+++ Dataset records

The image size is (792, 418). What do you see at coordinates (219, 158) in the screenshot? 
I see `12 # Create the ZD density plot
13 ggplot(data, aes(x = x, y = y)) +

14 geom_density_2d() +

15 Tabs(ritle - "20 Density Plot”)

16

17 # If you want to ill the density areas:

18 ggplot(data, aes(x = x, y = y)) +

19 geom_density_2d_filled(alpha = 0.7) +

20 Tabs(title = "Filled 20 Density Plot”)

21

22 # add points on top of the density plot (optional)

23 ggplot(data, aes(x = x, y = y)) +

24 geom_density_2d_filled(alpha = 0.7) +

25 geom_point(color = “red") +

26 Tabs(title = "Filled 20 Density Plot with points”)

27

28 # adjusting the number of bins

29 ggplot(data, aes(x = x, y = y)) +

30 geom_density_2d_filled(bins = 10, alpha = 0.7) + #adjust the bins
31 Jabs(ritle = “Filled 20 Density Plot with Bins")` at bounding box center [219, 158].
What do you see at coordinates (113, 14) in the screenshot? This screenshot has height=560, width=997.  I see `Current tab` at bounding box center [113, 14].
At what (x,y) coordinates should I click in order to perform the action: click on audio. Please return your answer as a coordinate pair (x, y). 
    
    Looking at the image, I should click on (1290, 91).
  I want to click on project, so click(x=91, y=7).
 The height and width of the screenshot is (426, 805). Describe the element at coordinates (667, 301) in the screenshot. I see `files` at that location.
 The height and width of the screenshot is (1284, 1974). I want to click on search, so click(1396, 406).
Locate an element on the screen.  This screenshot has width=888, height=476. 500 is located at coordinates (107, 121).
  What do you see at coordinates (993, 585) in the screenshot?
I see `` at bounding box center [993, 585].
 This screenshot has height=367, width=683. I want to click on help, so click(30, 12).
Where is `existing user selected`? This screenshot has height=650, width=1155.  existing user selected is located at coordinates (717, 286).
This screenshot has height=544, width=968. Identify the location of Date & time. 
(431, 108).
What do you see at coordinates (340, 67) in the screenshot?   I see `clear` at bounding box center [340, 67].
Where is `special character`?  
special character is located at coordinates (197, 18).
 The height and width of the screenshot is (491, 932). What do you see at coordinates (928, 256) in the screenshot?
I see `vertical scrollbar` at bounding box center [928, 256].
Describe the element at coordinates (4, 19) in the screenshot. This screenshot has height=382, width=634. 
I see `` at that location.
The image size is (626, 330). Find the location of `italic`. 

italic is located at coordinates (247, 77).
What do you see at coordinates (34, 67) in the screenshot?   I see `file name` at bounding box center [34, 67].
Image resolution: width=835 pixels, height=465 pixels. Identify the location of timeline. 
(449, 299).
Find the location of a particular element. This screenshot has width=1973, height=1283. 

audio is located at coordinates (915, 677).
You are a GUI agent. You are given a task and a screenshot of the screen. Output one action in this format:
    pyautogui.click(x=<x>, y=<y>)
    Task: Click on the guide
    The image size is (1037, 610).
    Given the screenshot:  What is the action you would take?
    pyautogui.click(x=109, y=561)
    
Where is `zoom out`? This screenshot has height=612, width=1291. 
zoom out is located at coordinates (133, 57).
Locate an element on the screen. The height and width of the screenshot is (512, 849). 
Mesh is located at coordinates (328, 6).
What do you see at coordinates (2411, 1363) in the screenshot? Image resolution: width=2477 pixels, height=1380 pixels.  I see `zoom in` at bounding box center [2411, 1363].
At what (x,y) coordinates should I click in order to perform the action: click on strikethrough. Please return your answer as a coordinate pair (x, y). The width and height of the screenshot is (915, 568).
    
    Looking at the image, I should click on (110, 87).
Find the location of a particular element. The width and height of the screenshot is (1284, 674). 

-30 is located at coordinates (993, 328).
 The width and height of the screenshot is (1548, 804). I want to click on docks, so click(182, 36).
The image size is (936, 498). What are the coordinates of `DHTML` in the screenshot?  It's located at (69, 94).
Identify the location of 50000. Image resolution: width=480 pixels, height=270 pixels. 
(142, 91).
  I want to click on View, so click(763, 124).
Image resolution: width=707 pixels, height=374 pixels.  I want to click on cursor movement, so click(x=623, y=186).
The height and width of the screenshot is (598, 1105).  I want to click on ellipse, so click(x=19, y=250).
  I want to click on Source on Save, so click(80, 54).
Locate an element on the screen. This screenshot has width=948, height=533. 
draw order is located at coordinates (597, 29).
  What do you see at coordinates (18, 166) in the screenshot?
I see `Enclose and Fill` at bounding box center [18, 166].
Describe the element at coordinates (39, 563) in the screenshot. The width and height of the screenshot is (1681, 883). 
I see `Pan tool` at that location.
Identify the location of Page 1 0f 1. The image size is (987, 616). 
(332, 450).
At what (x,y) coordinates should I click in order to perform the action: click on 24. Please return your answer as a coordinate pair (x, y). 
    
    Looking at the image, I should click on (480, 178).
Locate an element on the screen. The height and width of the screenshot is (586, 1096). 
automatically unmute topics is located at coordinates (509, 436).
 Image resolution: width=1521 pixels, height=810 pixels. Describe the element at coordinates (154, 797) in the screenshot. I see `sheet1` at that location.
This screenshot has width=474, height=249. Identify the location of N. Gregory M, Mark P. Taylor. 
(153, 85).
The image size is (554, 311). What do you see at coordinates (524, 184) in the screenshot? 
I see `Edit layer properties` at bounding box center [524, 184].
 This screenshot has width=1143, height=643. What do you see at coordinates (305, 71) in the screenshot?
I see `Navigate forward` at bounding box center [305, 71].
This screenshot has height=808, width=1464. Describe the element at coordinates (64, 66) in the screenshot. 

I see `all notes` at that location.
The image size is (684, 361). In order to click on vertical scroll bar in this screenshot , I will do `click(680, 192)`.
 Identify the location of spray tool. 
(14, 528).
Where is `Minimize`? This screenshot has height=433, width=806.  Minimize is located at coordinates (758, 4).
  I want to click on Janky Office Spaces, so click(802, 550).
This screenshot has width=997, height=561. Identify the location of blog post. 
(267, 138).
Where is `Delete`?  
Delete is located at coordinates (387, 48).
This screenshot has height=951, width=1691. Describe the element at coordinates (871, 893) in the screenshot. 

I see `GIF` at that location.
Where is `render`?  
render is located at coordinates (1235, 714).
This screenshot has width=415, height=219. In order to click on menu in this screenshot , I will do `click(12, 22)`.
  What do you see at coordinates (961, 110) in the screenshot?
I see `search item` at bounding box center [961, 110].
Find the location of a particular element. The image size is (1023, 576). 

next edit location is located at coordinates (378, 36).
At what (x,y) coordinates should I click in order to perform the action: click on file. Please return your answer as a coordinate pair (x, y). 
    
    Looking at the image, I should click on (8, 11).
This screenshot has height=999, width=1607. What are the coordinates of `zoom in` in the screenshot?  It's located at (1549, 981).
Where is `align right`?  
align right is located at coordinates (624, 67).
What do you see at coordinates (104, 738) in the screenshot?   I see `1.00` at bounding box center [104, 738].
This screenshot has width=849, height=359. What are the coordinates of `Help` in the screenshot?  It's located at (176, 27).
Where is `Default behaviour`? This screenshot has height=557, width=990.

++++++

**Required task**
Swap "Where is" for "Where can I find" everywhere it occurs in the entries above, then reproduce all of the entries with nothing else changed.

**Response below**
The image size is (792, 418). What do you see at coordinates (219, 158) in the screenshot? 
I see `12 # Create the ZD density plot
13 ggplot(data, aes(x = x, y = y)) +

14 geom_density_2d() +

15 Tabs(ritle - "20 Density Plot”)

16

17 # If you want to ill the density areas:

18 ggplot(data, aes(x = x, y = y)) +

19 geom_density_2d_filled(alpha = 0.7) +

20 Tabs(title = "Filled 20 Density Plot”)

21

22 # add points on top of the density plot (optional)

23 ggplot(data, aes(x = x, y = y)) +

24 geom_density_2d_filled(alpha = 0.7) +

25 geom_point(color = “red") +

26 Tabs(title = "Filled 20 Density Plot with points”)

27

28 # adjusting the number of bins

29 ggplot(data, aes(x = x, y = y)) +

30 geom_density_2d_filled(bins = 10, alpha = 0.7) + #adjust the bins
31 Jabs(ritle = “Filled 20 Density Plot with Bins")` at bounding box center [219, 158].
What do you see at coordinates (113, 14) in the screenshot? This screenshot has height=560, width=997.  I see `Current tab` at bounding box center [113, 14].
At what (x,y) coordinates should I click in order to perform the action: click on audio. Please return your answer as a coordinate pair (x, y). 
    
    Looking at the image, I should click on (1290, 91).
  I want to click on project, so click(x=91, y=7).
 The height and width of the screenshot is (426, 805). Describe the element at coordinates (667, 301) in the screenshot. I see `files` at that location.
 The height and width of the screenshot is (1284, 1974). I want to click on search, so click(1396, 406).
Locate an element on the screen.  This screenshot has width=888, height=476. 500 is located at coordinates (107, 121).
  What do you see at coordinates (993, 585) in the screenshot?
I see `` at bounding box center [993, 585].
 This screenshot has height=367, width=683. I want to click on help, so click(30, 12).
Where can I find `existing user selected`? This screenshot has height=650, width=1155.  existing user selected is located at coordinates (717, 286).
This screenshot has height=544, width=968. Identify the location of Date & time. 
(431, 108).
What do you see at coordinates (340, 67) in the screenshot?   I see `clear` at bounding box center [340, 67].
Where can I find `special character`?  
special character is located at coordinates (197, 18).
 The height and width of the screenshot is (491, 932). What do you see at coordinates (928, 256) in the screenshot?
I see `vertical scrollbar` at bounding box center [928, 256].
Describe the element at coordinates (4, 19) in the screenshot. This screenshot has height=382, width=634. 
I see `` at that location.
The image size is (626, 330). Find the location of `italic`. 

italic is located at coordinates (247, 77).
What do you see at coordinates (34, 67) in the screenshot?   I see `file name` at bounding box center [34, 67].
Image resolution: width=835 pixels, height=465 pixels. Identify the location of timeline. 
(449, 299).
Find the location of a particular element. This screenshot has width=1973, height=1283. 

audio is located at coordinates (915, 677).
You are a GUI agent. You are given a task and a screenshot of the screen. Output one action in this format:
    pyautogui.click(x=<x>, y=<y>)
    Task: Click on the guide
    The image size is (1037, 610).
    Given the screenshot:  What is the action you would take?
    pyautogui.click(x=109, y=561)
    
Where can I find `zoom out`? This screenshot has height=612, width=1291. 
zoom out is located at coordinates (133, 57).
Locate an element on the screen. The height and width of the screenshot is (512, 849). 
Mesh is located at coordinates (328, 6).
What do you see at coordinates (2411, 1363) in the screenshot? Image resolution: width=2477 pixels, height=1380 pixels.  I see `zoom in` at bounding box center [2411, 1363].
At what (x,y) coordinates should I click in order to perform the action: click on strikethrough. Please return your answer as a coordinate pair (x, y). The width and height of the screenshot is (915, 568).
    
    Looking at the image, I should click on (110, 87).
Find the location of a particular element. The width and height of the screenshot is (1284, 674). 

-30 is located at coordinates (993, 328).
 The width and height of the screenshot is (1548, 804). I want to click on docks, so click(182, 36).
The image size is (936, 498). What are the coordinates of `DHTML` in the screenshot?  It's located at (69, 94).
Identify the location of 50000. Image resolution: width=480 pixels, height=270 pixels. 
(142, 91).
  I want to click on View, so click(763, 124).
Image resolution: width=707 pixels, height=374 pixels.  I want to click on cursor movement, so click(x=623, y=186).
The height and width of the screenshot is (598, 1105).  I want to click on ellipse, so click(x=19, y=250).
  I want to click on Source on Save, so click(80, 54).
Locate an element on the screen. This screenshot has width=948, height=533. 
draw order is located at coordinates (597, 29).
  What do you see at coordinates (18, 166) in the screenshot?
I see `Enclose and Fill` at bounding box center [18, 166].
Describe the element at coordinates (39, 563) in the screenshot. The width and height of the screenshot is (1681, 883). 
I see `Pan tool` at that location.
Identify the location of Page 1 0f 1. The image size is (987, 616). 
(332, 450).
At what (x,y) coordinates should I click in order to perform the action: click on 24. Please return your answer as a coordinate pair (x, y). 
    
    Looking at the image, I should click on (480, 178).
Locate an element on the screen. The height and width of the screenshot is (586, 1096). 
automatically unmute topics is located at coordinates (509, 436).
 Image resolution: width=1521 pixels, height=810 pixels. Describe the element at coordinates (154, 797) in the screenshot. I see `sheet1` at that location.
This screenshot has width=474, height=249. Identify the location of N. Gregory M, Mark P. Taylor. 
(153, 85).
The image size is (554, 311). What do you see at coordinates (524, 184) in the screenshot? 
I see `Edit layer properties` at bounding box center [524, 184].
 This screenshot has width=1143, height=643. What do you see at coordinates (305, 71) in the screenshot?
I see `Navigate forward` at bounding box center [305, 71].
This screenshot has height=808, width=1464. Describe the element at coordinates (64, 66) in the screenshot. 

I see `all notes` at that location.
The image size is (684, 361). In order to click on vertical scroll bar in this screenshot , I will do `click(680, 192)`.
 Identify the location of spray tool. 
(14, 528).
Where can I find `Minimize`? This screenshot has height=433, width=806.  Minimize is located at coordinates (758, 4).
  I want to click on Janky Office Spaces, so click(802, 550).
This screenshot has width=997, height=561. Identify the location of blog post. 
(267, 138).
Where can I find `Delete`?  
Delete is located at coordinates (387, 48).
This screenshot has height=951, width=1691. Describe the element at coordinates (871, 893) in the screenshot. 

I see `GIF` at that location.
Where can I find `render`?  
render is located at coordinates (1235, 714).
This screenshot has width=415, height=219. In order to click on menu in this screenshot , I will do `click(12, 22)`.
  What do you see at coordinates (961, 110) in the screenshot?
I see `search item` at bounding box center [961, 110].
Find the location of a particular element. The image size is (1023, 576). 

next edit location is located at coordinates (378, 36).
At what (x,y) coordinates should I click in order to perform the action: click on file. Please return your answer as a coordinate pair (x, y). 
    
    Looking at the image, I should click on (8, 11).
This screenshot has height=999, width=1607. What are the coordinates of `zoom in` in the screenshot?  It's located at (1549, 981).
Where can I find `align right`?  
align right is located at coordinates (624, 67).
What do you see at coordinates (104, 738) in the screenshot?   I see `1.00` at bounding box center [104, 738].
This screenshot has width=849, height=359. What are the coordinates of `Help` in the screenshot?  It's located at (176, 27).
Where can I find `Default behaviour`? This screenshot has height=557, width=990.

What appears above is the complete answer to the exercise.